PASSAGE PROVIDED –
Runtime (Logging, Interaction, Errors and Timeouts)¶

A started workflow evaluates the functions of the processing nodes on the data items traversing the pipeline using the assigned computational resources. The execution happens in the background i.e. the user has the choice to interact with the running pipeline via the Plumber object. Further components of a workflow i.e. Piper and NuMap instances log runtime messages. These logs can be saved to disk and inspected when needed.

Logging behavior is customized by papy.util.config, interaction is possible through papy.core.Plumber, exceptions, errors and timeouts are handled by the processing nodes i.e. papy.core.Piper instances.

Plumber lifecycle¶

The Plumber follows a strict state machine. Calling methods out of order raises PlumberError:

stateDiagram-v2
    [*] --> started : start(datas)
    started --> running : run()
    running --> paused : pause()
    running --> finished : all items consumed
    paused --> running : run()
    paused --> stopped : stop()
    finished --> stopped : stop()
    stopped --> [*]

State	Description
`started`	Pipeline connected and NuMap pools active. No results being retrieved yet.

EXERCISES TO COMPLETE –
A. From the listing, reproduce the lines starting at the one that contains "This screenshot has height=502, width=637." and ending after the one that contains "coordinates (897, 766).".
B. Pick up the papy runtime passage right after its last line and keep writing.
The listing that follows is unrelated to the papy runtime passage.

DATA PROVIDED –
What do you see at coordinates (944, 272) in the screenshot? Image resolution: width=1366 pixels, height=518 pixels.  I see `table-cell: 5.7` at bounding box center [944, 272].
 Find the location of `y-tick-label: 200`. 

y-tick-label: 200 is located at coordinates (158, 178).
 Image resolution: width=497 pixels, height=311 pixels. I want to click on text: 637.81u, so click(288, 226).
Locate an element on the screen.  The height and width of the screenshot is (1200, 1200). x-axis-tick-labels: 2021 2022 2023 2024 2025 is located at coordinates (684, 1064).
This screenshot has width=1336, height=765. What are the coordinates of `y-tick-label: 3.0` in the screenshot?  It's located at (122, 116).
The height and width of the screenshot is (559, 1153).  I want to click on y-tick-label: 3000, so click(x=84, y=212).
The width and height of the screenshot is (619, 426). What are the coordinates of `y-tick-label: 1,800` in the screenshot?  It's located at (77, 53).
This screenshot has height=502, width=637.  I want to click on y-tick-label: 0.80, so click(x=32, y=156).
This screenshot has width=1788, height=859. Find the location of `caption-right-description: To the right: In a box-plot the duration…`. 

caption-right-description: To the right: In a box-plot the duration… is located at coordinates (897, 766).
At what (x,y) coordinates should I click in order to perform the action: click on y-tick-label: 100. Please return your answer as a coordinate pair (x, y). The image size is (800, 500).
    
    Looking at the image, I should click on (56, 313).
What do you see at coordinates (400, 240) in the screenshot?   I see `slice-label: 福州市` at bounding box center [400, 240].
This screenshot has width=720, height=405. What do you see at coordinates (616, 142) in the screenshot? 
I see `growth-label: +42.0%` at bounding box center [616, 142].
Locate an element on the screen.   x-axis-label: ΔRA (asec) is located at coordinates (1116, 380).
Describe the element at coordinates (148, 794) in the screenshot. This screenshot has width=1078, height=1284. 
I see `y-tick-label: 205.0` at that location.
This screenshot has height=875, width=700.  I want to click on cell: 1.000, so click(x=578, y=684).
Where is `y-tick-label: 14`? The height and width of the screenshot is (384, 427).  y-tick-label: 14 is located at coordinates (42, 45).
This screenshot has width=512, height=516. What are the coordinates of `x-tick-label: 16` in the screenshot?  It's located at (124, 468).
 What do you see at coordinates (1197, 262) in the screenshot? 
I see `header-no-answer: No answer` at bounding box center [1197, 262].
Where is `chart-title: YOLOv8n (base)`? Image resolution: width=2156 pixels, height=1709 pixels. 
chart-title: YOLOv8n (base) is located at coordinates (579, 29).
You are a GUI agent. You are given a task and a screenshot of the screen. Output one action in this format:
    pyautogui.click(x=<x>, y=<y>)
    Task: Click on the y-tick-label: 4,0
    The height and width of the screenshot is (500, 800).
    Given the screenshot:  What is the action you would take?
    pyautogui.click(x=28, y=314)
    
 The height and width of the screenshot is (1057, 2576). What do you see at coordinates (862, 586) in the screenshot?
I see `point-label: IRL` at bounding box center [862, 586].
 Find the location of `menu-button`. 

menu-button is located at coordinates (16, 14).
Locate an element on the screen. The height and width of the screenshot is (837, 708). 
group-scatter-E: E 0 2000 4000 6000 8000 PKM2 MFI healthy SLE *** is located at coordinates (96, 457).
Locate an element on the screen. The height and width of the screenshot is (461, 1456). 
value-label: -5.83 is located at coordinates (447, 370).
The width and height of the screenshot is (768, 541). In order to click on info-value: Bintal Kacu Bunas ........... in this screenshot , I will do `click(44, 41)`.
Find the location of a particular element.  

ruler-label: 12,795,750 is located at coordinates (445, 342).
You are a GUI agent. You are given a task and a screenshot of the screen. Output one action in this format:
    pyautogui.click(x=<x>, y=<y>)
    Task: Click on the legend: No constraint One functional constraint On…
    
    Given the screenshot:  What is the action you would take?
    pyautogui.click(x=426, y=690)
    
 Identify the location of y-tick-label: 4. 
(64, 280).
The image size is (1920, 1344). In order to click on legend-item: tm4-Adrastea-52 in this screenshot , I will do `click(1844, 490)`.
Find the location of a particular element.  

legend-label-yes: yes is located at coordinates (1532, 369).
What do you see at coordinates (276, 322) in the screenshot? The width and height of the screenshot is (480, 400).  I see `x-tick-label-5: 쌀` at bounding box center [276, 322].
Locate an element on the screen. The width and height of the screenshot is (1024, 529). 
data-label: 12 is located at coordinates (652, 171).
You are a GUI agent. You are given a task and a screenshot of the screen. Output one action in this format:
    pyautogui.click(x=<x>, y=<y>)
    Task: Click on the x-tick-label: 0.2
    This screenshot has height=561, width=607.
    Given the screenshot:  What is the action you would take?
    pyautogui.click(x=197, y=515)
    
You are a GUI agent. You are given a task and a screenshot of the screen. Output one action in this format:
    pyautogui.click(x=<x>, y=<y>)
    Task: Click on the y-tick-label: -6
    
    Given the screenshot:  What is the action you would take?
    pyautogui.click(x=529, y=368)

RESPONSES BY TASK –
A.
This screenshot has height=502, width=637.  I want to click on y-tick-label: 0.80, so click(x=32, y=156).
This screenshot has width=1788, height=859. Find the location of `caption-right-description: To the right: In a box-plot the duration…`. 

caption-right-description: To the right: In a box-plot the duration… is located at coordinates (897, 766).

B.
`running`	Background plunger thread is pulling results from output Pipers.
`paused`	Plunger thread stopped. Buffered results remain. NuMap pools stay alive.
`finished`	All input consumed and all results retrieved. Pipeline ready to stop.
`stopped`	All threads/processes joined. Stats available.

Typical usage¶

The correct lifecycle to run a pipeline to completion is:

plumber = Plumber()
plumber.add_pipe((p1, p2, p3))

plumber.start([input_data])   # connect pipers + start NuMaps
plumber.run()                  # start pulling results (background thread)
plumber.wait()                 # block until all items consumed
plumber.pause()                # join plunger thread, clear running state
plumber.stop()                 # shut down NuMaps, disconnect, record stats

Warning

stop() requires the pipeline to not be running. Always call pause() before stop(). Calling wait() before pause() ensures all results are consumed before shutting down.

Pausing and resuming¶

A running pipeline can be paused before completion. While paused, no new results are retrieved, but NuMap workers continue until their buffer fills. A paused pipeline can be either run again or stopped:

plumber.start([data])
plumber.run()
# ... some time later ...
plumber.pause()    # stop pulling results (may lose buffered items)
# inspect state, adjust parameters, etc.
plumber.run()      # resume pulling results
plumber.wait()     # block until finished
plumber.pause()    # clear running state
plumber.stop()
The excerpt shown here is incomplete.